と、灰色の建物と地図を、代わる代わる見ていた。


俺達はその灰色の、区役所の建物に向かった。




心配をよそに、アルメル自治区は俺たちを待っていた。


自治区長は、皇都エカテリンから派遣された官僚で、長となるにはまだ若々しい。他の役員・職員も、辺境の開拓ということで、全体的に年齢の低い者が多かった。


区長は、ラッシル人だが、名前はコーデラ風で、バルトゥスと言った。彼を初めとする地元の職員達は、


「やっと来てくれた。」


と喜んだ。いきなり、


「逃げたヨーシフは指名手配しましたから。」


とも言われた。ヨーシフが誰かも知らず、急だったので驚いた。


クミィが怪我をした時、チームの責任者だった魔法官ヨーシフは、回復魔法で傷を「綺麗に塞いだ」(つまりは骨や内蔵を考慮せず)が、他に転送魔法が使える者がいたにも関わらず、クミィの転送指示はしなかった。保護した少女と、捕まえた連中だけ、先に転送した。クミィのことは、状況からしたら、止血したら直ぐに医師に見せるべきだ、と意見した仲間がいたのだが、クミィが遠慮したのもあり、リーダーの判断で、残りは歩いて森を抜けた。
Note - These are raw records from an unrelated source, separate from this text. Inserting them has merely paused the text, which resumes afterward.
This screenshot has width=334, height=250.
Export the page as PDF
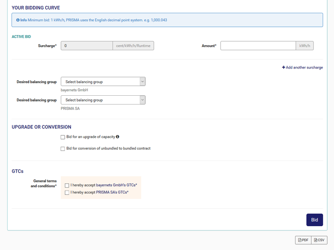(x=303, y=240)
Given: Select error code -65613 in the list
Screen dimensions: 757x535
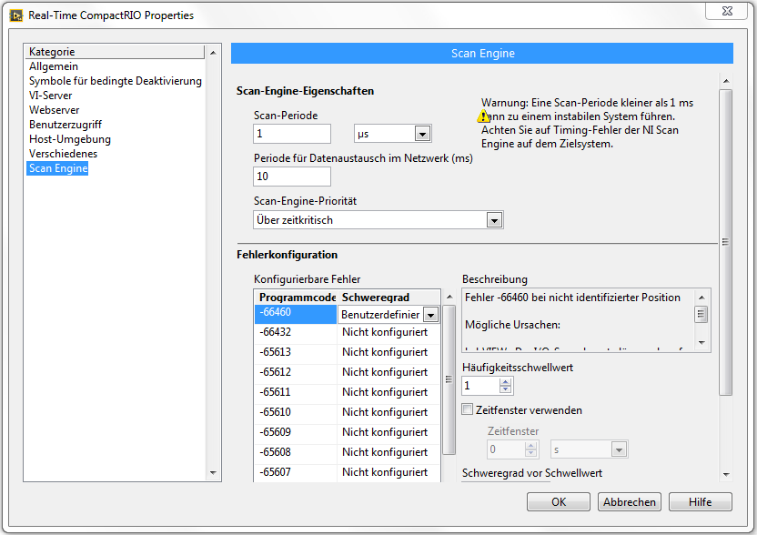Looking at the screenshot, I should point(295,352).
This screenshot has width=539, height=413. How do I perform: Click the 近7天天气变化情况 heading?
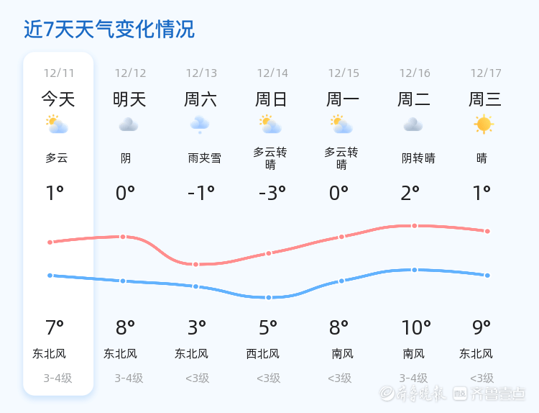pos(109,30)
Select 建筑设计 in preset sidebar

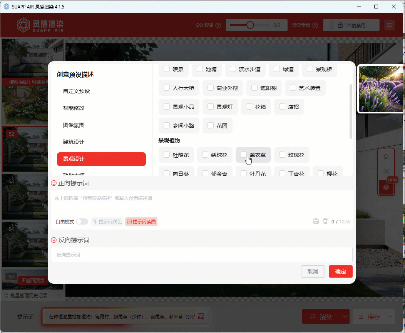tap(74, 142)
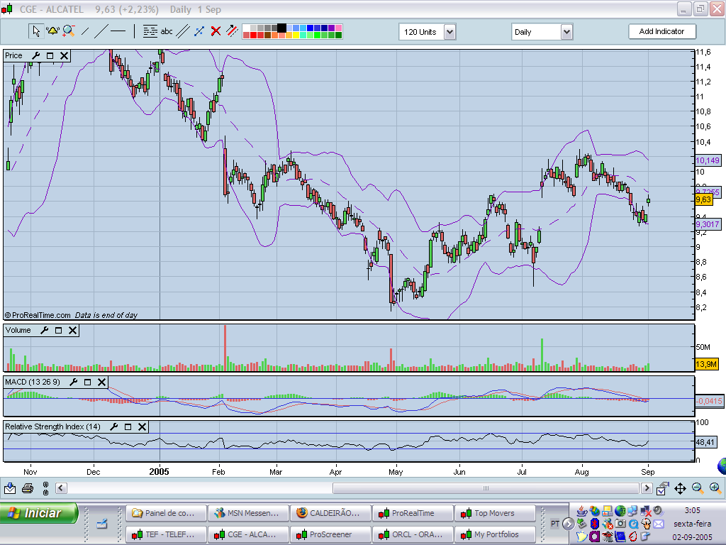Click the red X delete drawing tool
726x545 pixels.
click(216, 31)
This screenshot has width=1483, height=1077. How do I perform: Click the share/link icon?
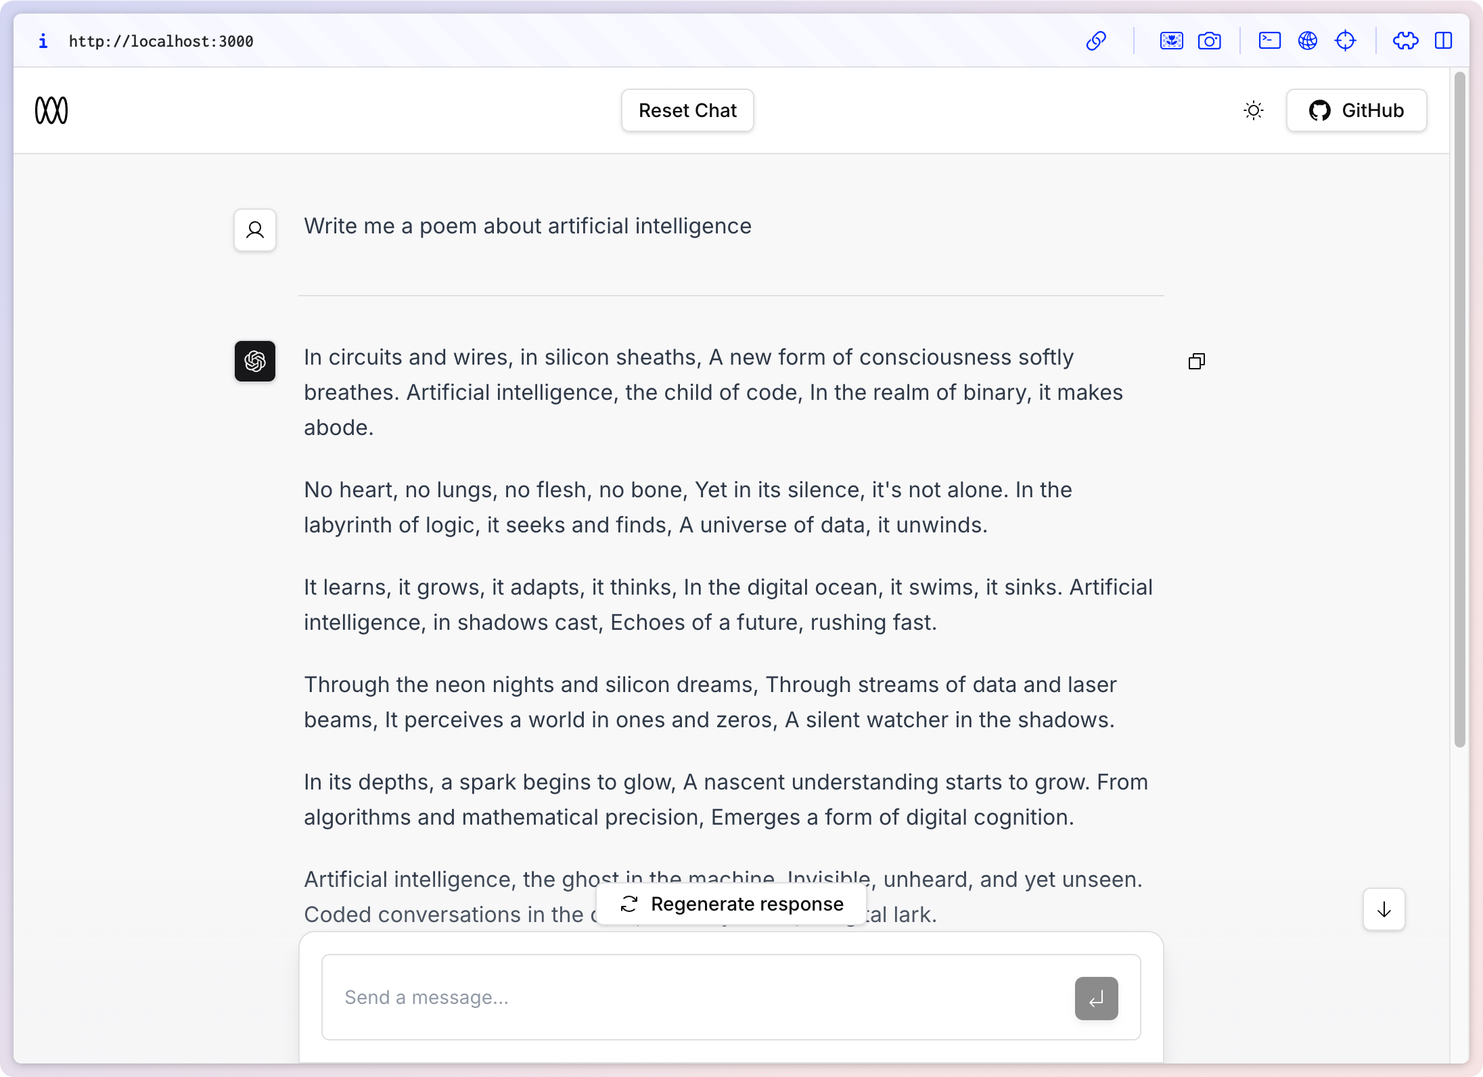point(1096,41)
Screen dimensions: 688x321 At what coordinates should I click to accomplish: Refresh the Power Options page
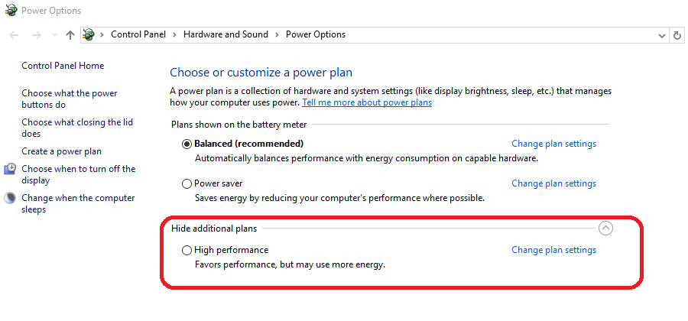pos(677,35)
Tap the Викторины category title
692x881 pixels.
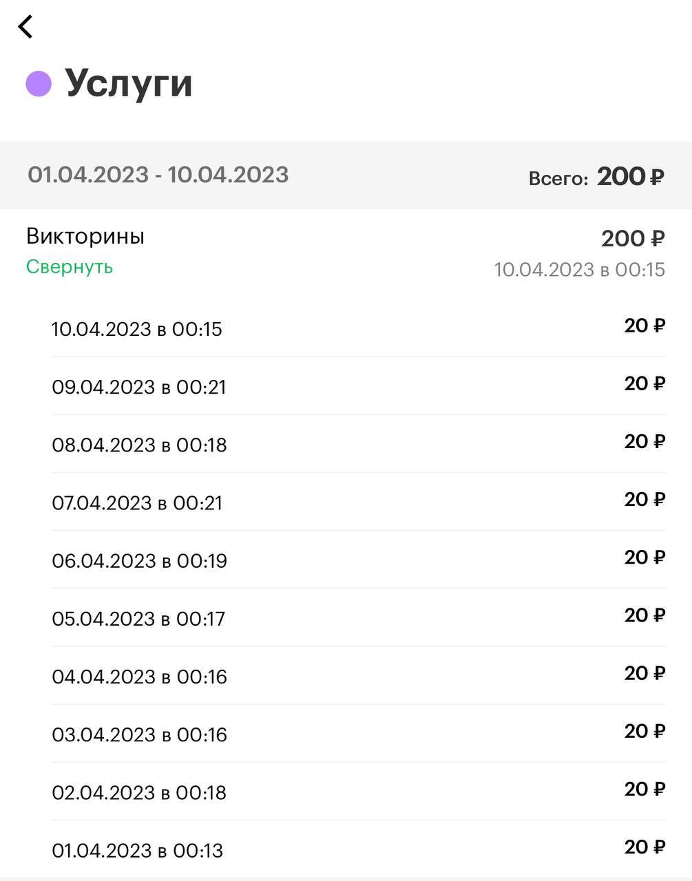85,236
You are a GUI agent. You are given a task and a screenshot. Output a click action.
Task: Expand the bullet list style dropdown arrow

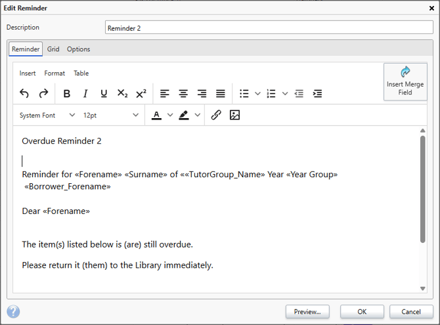pos(257,94)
クミィが倒れた後、医師が彼女を調べて、仲間達から事情を聞いて、


「応急処置が不適切だった。」


と言い出すまでに、ヨーシフは逃げていた。チームの転送係だった、女性魔法官のヴェーラは、ヨーシフと恋人同士だったらしいが、自分になにも言わずに、一人で逃げたことに、仰天していた。彼女は、少女と犯人達を送り届けた後、戻ってクミィを転送するつもりだったのに、ヨーシフが必要ない、と言った、と述べた。しかし、同行していた仲間のランスキーは、


「自分がクミィの転送を薦めたが、ヴェーラが疲れた、と言って機嫌が悪くなったので、ヨーシフが、『そのまま休んで良い』と言った。」


と主張した。実際、ヴェーラは、ウィンドカッターに拘束魔法に、と大活躍だったので、一番疲労していたのは確かだったらしいが。


ヴェーラとランスキーは、事情聴取のため、皇都に一時、送還されていた。間も無く戻る、とは聞いている。この他、医師のマリンスキーには話を聞くことができたが、死因以外の事情はわからなかった。
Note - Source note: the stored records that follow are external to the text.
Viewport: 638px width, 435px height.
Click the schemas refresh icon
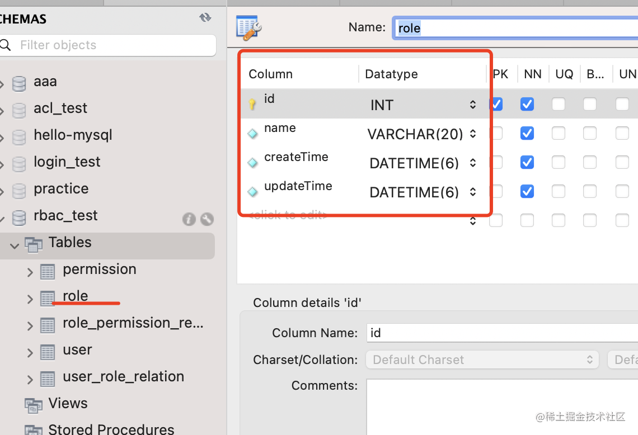205,18
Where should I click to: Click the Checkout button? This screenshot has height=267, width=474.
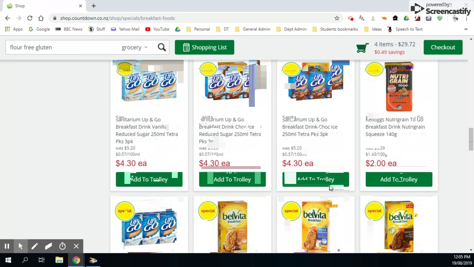443,47
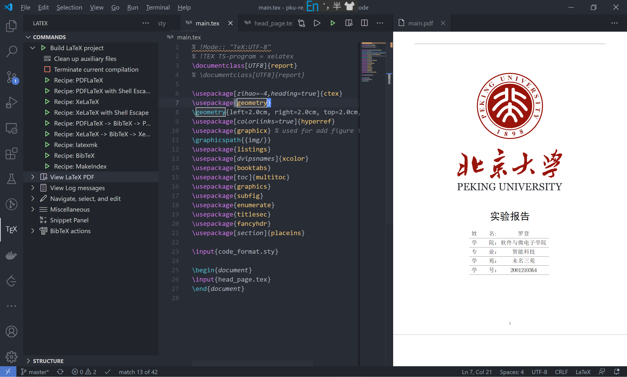Click the master branch in status bar
The width and height of the screenshot is (627, 377).
click(35, 372)
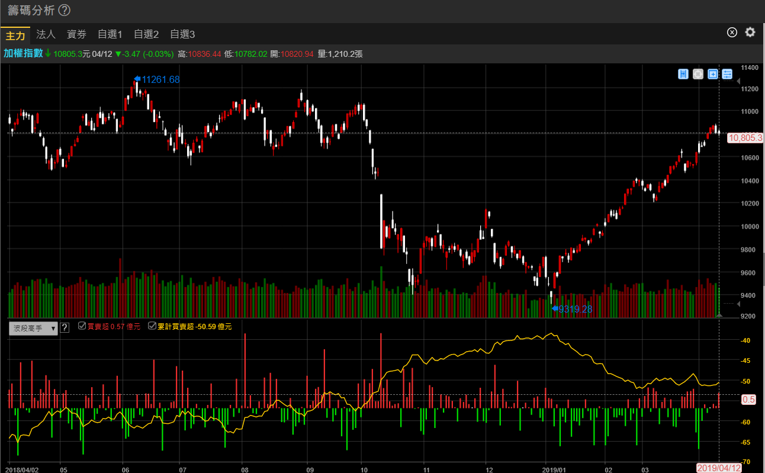Open the 自選1 tab
The image size is (765, 473).
click(110, 34)
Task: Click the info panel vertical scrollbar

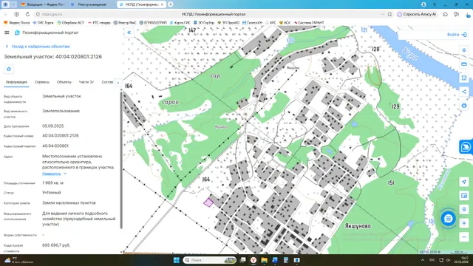Action: tap(121, 160)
タラは、目が腫れて赤く、顔色が悪かったが、シェードとレイーラの姿を見て、安心したようだった。彼女は、クミィとは本来、同じチームだったが、探索の最初に、ヨーシフのチームのボウガン使いが怪我をしたため、代わりに吹き矢のクミィが貸し出された。ヨーシフのチームは、犯人逮捕の主力だったからだ。


タラは、事情を話しているうちに、感情が激しくなっていき、自分が彼女を誘ったからだ、と、自分を責めるかと思えば、ヨーシフはいい加減な男で、勝ち気なヴェーラと、内気なクミィに二股をかけようとしていた、私たちと入れ替えで、皇都に戻った女性達にも言い寄っていたらしい、クミィが強く言わないのを良いことに、本当はヴェーラにベタボレの癖に、と激しくヨーシフを責める発言もした。一見、関係なさそうだが、クミィを転送させなかったのは、ヴェーラに対する「配慮」のしわ寄せだ、と考えているようだ。ヨーシフがどういう男か、直接知らないので、何とも言えないが、バルトゥスによると、回復が使え、看護技術の国家資格もあった、と言う。それなら、仮に動揺していたとは言え、クミィに対する処置は、やっては行けないことだらけだ。タラは、その当たりも許せない、と言った。

クミィはシェードを好きだったはずで、リンスクにそれを利用されるほど、強い感情だった。タラは、クミィの、シェードに対する気持ちまでは知らなかったようである。


一方、俺は、落ち度だらけの魔法官が、さらに落ち度を上塗りして逃げた、というのを、不審に思った。オネストスとソーガスも気にしていた。ラッシルは、コーデラほど魔法は盛んではない。コーデラと違い、魔法使いにフリーランスはなく、大抵は公務員だ。ヨーシフも、女帝のプロジェクトに参加するくらいだから、一応、役人だろう。それが、明確に責任を問われる前に、逃げた、わけだ。「ベタボレ」(怪しいが)の恋人を置いてまで。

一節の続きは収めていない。